The pricier shoe’s headline trick is its upper. Rather than cutting and stitching panels of mesh, a robot sprays about 1.5 kilometers of filament, leaving a one-piece, laceless shell that On compares to a second skin. It’s the same LightSpray process On first sent down the road on the CloudMonster 3 Hyper, now stretched over a racing platform. On says the result, measured in a University of Cape Town study, is a 1.6 percent gain in running economy against leading benchmarks, and that six of its athletes have already set personal bests in the shoe, including Hellen Obiri taking 1 minute 48 seconds off her London time.

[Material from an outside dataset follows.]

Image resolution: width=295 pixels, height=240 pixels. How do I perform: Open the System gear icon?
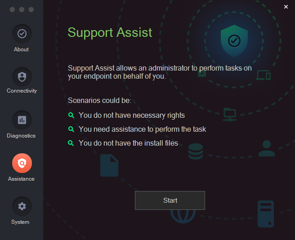[x=22, y=206]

What CloudTec Sphere changes underfoot
CloudTec Sphere is the structural change that spans both shoes. On builds engineered channels into the geometry, hollows that the company says both absorb impact and return it, and the pitch aims squarely at the last few miles of a marathon, when your stride breaks down and a shoe that still feels fresh can claw back seconds. On calls that a fresh-leg advantage. Whether it holds up over 26.2 miles is the kind of thing only a full test settles, but the engineering target is clear.
Underneath sits a new version of On’s Helion HF foam, which the company says is 15 percent lighter than the foam in the first Cloudboom Strike. Sandwiched inside it is a curved carbon Speedboard, On’s stiff propulsion plate, which the company says is lighter and stiffer than the previous one and handles the job of rolling you forward through each stride. Both shoes keep a 5mm heel-to-toe drop, low enough to keep a racer up on the forefoot where the foam and plate do their work.

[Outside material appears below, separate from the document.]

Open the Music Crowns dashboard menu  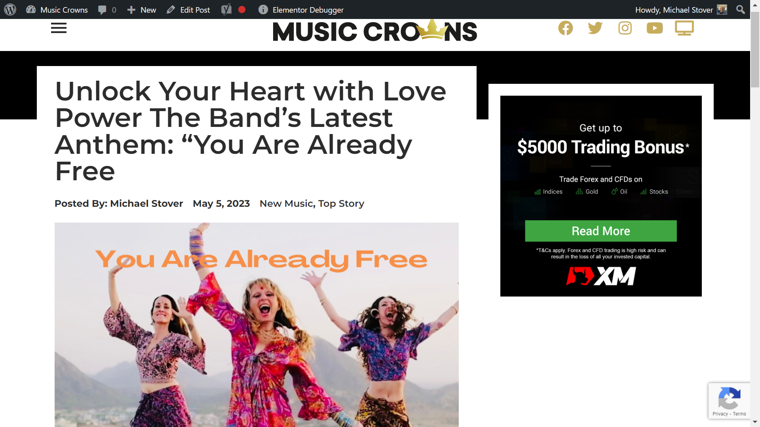coord(57,9)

The upper a robot sprays in minutes
The LightSpray upper is the reason the flagship weighs 158 grams. A conventional running-shoe upper can take roughly 200 steps across multiple factories to cut, layer, and stitch. LightSpray replaces all of that with a single automated pass: a robot arm winds about 1.5 kilometers of filament around the last, building a one-piece shell with no seams and no laces. Fewer seams means fewer spots to rub a blister loose at speed, and no laces means nothing to retie at the start line.

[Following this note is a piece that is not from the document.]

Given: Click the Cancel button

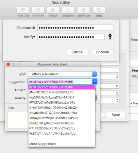Looking at the screenshot, I should click(x=77, y=52).
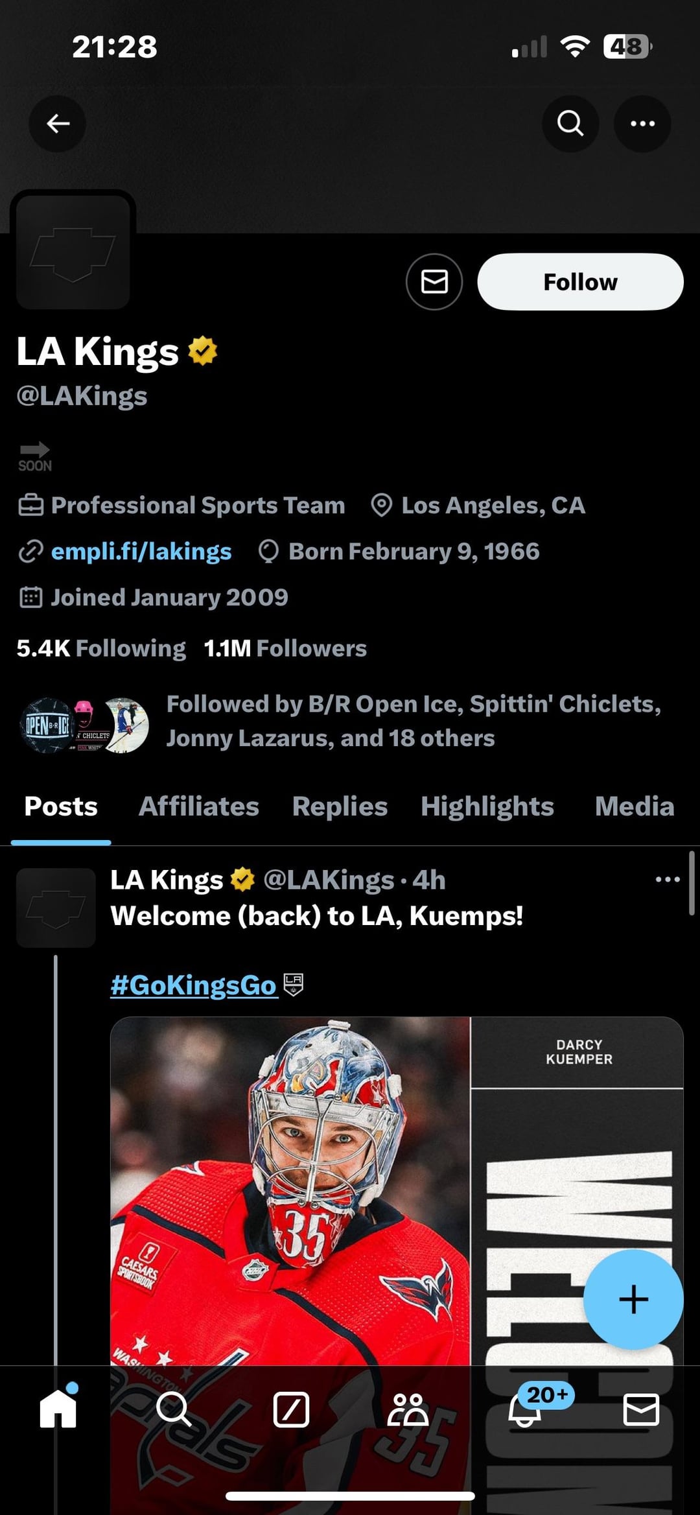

On has been scaling the process since it debuted the technology in 2024. It opened the first LightSpray production facility in Zurich in 2025 and a second near Busan, South Korea, in April 2026. The payoff shows up in race results On is happy to cite: Yeman Crippa shaved 48 seconds off his time for a tactical win in Paris, and Joe Klecker ran 4 minutes and 41 seconds faster in Boston, both racing in the LightSpray Cloudboom Strike 2.

Price, and where the two land
At $250, the standard Cloudboom Strike 2 costs less than the $280 original, and it lands right on top of the Adidas Adizero Adios Pro 4 ($250) while undercutting the Nike Alphafly 3 ($285). For a carbon-plated racer from a brand that wants to be mentioned next to those two, matching them on price is the move.
The LightSpray Cloudboom Strike 2 runs $310, which is $20 below the first LightSpray model’s $330 and still the priciest shoe here. That money buys the robot-sprayed upper, the lightest weight in the line, and a pair of On’s Elite Run Sock High Hyper socks in the box. It’s the closest thing On sells to what its sponsored marathoners are racing in.
When you can buy them
Both shoes go on sale July 30 at on.com and select premium retailers, in EU sizes 36 through 49. Each one keeps the 5mm drop and the new CloudTec Sphere midsole, so the difference between them comes down to the upper, the weight, and about 60 dollars.